Supposons comme Block (1990) qu‘une pilule a la propriété d‘être dormitive, qui est la propriété fonctionnelle du second ordre d‘avoir une propriété qui endort les gens. Une certaine propriété chimique du premier ordre remplit cette fonction et réalise la « dormitivité ». Alors, est-ce que la dormitivité est une cause, s‘ajoutant à l‘instanciation de la propriété chimique, de l‘endormissement de celui qui prend la pilule ? Pour saisir l‘intuition sous-jacente à l‘argument de Kim contre la réalisation, reprenons un autre exemple de Block : la couleur rouge de la cape d‘un toréador cause l‘excitation du taureau. Mais est-ce que le caractère provocateur de la cape – qui est la propriété d‘avoir une propriété qui cause l‘excitation du taureau – est aussi une cause de l‘excitation du taureau ? Il semble bien que la même question se pose relativement aux propriétés mentales, qui sont elles aussi, selon la conception fonctionnaliste, des propriétés du second ordre. Si avoir mal est la propriété du second ordre d‘avoir une propriété (probablement neurobiologique) qui cause des pleurs, des plaintes, etc., et qui est causée par des lésions corporelles, la douleur peut-elle, en addition à ses réaliseurs, être considérée comme une cause des plaintes et des pleurs ?

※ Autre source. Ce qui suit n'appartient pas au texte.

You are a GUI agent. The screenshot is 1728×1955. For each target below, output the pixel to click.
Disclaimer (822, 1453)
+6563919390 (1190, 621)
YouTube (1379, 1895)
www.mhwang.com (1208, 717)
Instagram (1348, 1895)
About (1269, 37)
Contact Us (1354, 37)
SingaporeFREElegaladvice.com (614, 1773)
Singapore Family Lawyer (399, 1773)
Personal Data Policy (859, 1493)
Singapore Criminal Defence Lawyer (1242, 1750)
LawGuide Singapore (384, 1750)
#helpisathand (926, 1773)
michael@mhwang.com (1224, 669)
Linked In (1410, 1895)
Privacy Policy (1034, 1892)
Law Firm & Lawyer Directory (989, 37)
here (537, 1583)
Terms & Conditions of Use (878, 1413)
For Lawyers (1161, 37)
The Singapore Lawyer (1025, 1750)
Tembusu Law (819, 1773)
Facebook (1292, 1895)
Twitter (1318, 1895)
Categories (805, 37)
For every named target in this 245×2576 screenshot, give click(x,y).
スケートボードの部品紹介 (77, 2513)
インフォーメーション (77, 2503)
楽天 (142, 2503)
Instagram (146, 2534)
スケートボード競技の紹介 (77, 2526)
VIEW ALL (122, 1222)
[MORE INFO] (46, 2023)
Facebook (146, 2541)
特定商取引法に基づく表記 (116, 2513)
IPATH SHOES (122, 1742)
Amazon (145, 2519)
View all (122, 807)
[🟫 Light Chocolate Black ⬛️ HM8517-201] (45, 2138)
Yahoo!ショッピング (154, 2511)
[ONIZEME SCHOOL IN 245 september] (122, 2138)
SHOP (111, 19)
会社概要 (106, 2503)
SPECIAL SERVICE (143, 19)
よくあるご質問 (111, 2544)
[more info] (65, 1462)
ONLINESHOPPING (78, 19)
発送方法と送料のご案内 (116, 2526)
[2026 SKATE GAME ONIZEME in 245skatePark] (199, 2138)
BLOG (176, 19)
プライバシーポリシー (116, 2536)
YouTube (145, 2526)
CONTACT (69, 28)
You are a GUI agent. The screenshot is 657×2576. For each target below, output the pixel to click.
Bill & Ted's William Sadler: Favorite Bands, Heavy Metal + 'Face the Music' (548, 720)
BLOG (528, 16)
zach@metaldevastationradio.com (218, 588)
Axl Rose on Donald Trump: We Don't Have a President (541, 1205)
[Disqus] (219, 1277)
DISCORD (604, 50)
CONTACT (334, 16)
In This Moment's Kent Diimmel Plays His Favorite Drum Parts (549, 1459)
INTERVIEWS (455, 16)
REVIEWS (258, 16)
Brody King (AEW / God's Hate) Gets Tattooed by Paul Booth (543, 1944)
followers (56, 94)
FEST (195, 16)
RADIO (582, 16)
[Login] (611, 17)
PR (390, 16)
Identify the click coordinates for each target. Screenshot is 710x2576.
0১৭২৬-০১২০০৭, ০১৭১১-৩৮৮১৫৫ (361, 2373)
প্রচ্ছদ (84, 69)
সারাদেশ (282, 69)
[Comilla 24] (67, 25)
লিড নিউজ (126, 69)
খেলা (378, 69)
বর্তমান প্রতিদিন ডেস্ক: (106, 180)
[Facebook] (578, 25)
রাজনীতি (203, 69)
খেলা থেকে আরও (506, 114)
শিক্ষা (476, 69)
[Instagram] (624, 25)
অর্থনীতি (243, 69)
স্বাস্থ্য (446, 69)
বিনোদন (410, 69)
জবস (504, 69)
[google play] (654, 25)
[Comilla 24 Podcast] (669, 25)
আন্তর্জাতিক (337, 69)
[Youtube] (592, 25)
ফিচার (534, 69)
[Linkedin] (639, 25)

Kim reprend à son compte l‘analyse que Block (1990) fait de l‘efficacité causale de ces propriétés du second ordre. Kim remarque que considérer le caractère provocateur de la cape du toréador comme une cause de l‘excitation du taureau au même titre que la couleur rouge mène à une surdétermination. De façon analogue, soutenir qu‘à la fois la propriété mentale du second ordre et son réaliseur font un travail causal revient à entériner une surdétermination, car systématiquement, chaque effet causé par l‘instanciation d‘une propriété mentale a alors deux causes suffisantes (Kim, 1998, 51-53). Block affirme que cette surdétermination des effets des propriétés du premier ordre par les propriétés du second ordre n‘est pas problématique, car elle diffère des cas classiques de surdétermination (comme celui de la fusillade), qui font référence à des événements indépendants. Selon Block, les propriétés du second ordre ne sont pas indépendantes de celles du premier ordre, mais leur sont liées de façon étroite. Par exemple, le caractère provocateur de la cape dépend de sa couleur rouge. Cette dépendance entre les différents

ordres de propriétés fait en sorte que les propriétés mentales du second ordre peuvent être considérées comme des causes surdéterminantes légitimes. La surdétermination leur étant associée est d‘un genre singulier.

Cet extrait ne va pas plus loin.